Нужно быть в хорошей форме, чтобы хорошо писать, в любой форме — психологической, физической. Ведь действительно, когда ты пишешь какой-то серьёзный текст, ты находишься над гранью небытия, в совершенно другом измерении. Думаешь: а хватит ли тебя, чтобы закончить?
И когда я слышу упрёки в пренебреженьи сюжетом, мне хочется взять каравай словесности, изъять из него весь сюжетный изюм и швырнуть в подаянье окрестной сластолюбивой черни. А хлеб насущный всеизначального самоценного слова отдать нищим духом, гонимым и прочим избранным.
Беседуя конспективно, прекрасное просто обязано быть величаво. Хотя бы условно. И пусть величавое не обязано быть прекрасным, оно им невольно является.
Текст, составленный не спеша, густ и плотен. Он подобен тяжёлой летейской воде.
Способность к медленному письму не зависит от бытовых обстоятельств. Это — от Бога. И если вам не дано, научиться писать не спеша столь же немыслимо, сколь научиться летать не отрастив прежде крыльев.

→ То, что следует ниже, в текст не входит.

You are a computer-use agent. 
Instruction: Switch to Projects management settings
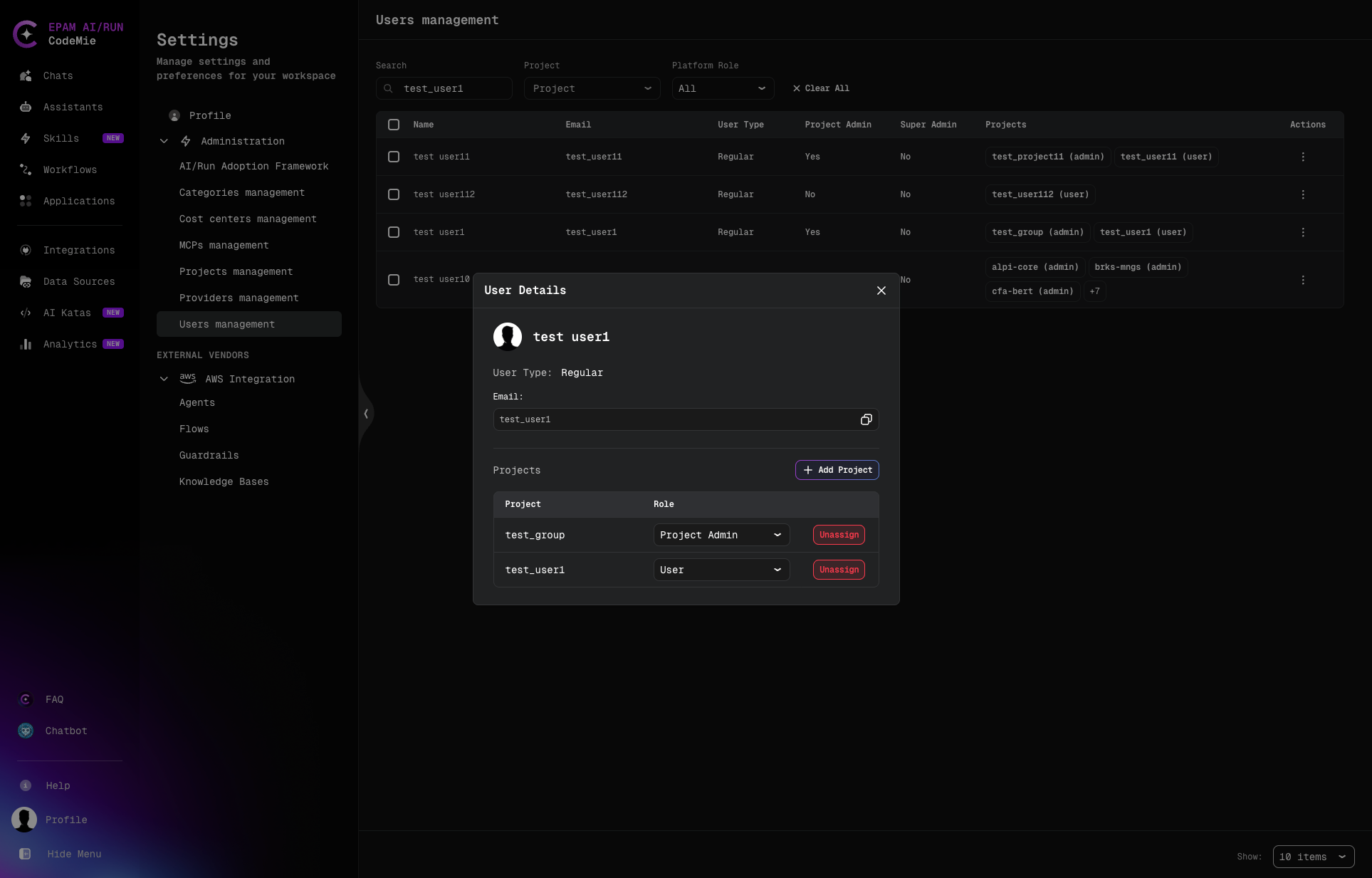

Сочинителю С — дано.
Современный географ, как впрочем и монтёр, и водопроводчик, и генерал, живёт всего однажды. Так живите по ветру, молодёжь, побольше комплиментов дамам, больше музыки, улыбок, лодочных прогулок, домов отдыха, рыцарских турниров, дуэлей, шахматных матчей, дыхательных упражнений и прочей чепухи.
Я никогда не ходил по редакциям.
Я остаюсь самим собой, я все тот же человек, какую бы книгу я ни писал.
Я имею право на забастовку.
Моя специальность в литературе — это стиль, это чистота языка. Так что я не могу встать на позицию стороннего наблюдателя. Если бы я был читателем, я был бы другим человеком. Но я писатель, и я оцениваю текст не с точки зрения сюжета, а с точки зрения стиля.
Я вырос хорошим буддистом, и денег у меня всегда было мало, в обрез, или не было вовсе.
Мы выходим на тысяченогую улицу и чудесным образом превращаемся в прохожих.
Умение обустроить пространство повествования таким образом, чтобы читающий ни на секунду не сомневался, что экзистенс — это именно то, что теперь и тут, на текущей странице.
ничего,

не в чёткости, сударь, счастье,

а в чём же,

а в том,

чтобы не обрывалась сюжетная канитель,

чтобы действие,

увлекая и поучая,

творилось неугомонно и плавно,

и всякого рода условности были почти незаметны
Я не любитель больших компаний, и одиночество никогда не тяготило. Наоборот, это состояние для меня естественно, органично. Но к изоляции не стремлюсь. Просто общаюсь по системе Шопенгауэра: избирательно, в основном с теми, кто понимает, с близкими по интересам, по взглядам. А поскольку интересы и взгляды у меня довольно своеобразны, круг общения, соответственно, неширок.
Повторяться скучно. Поэтому, готовясь к серьёзному тексту, всякий раз приискиваю какой-то новый, оригинальный способ изложения, свежий регистр.
Компромисс — понятие не из моего практического обихода. Заставить меня тянуть лямку любого рода никому не удавалось.
Если мнение о русских как об очень долготерпеливом народе справедливо, то я — в этом отношении — отнюдь не типичный русский.
Я всегда старался делать только то, что хотел, к чему лежала душа.
Простите за неуступчивость, но я — я и есть. Без вариантов.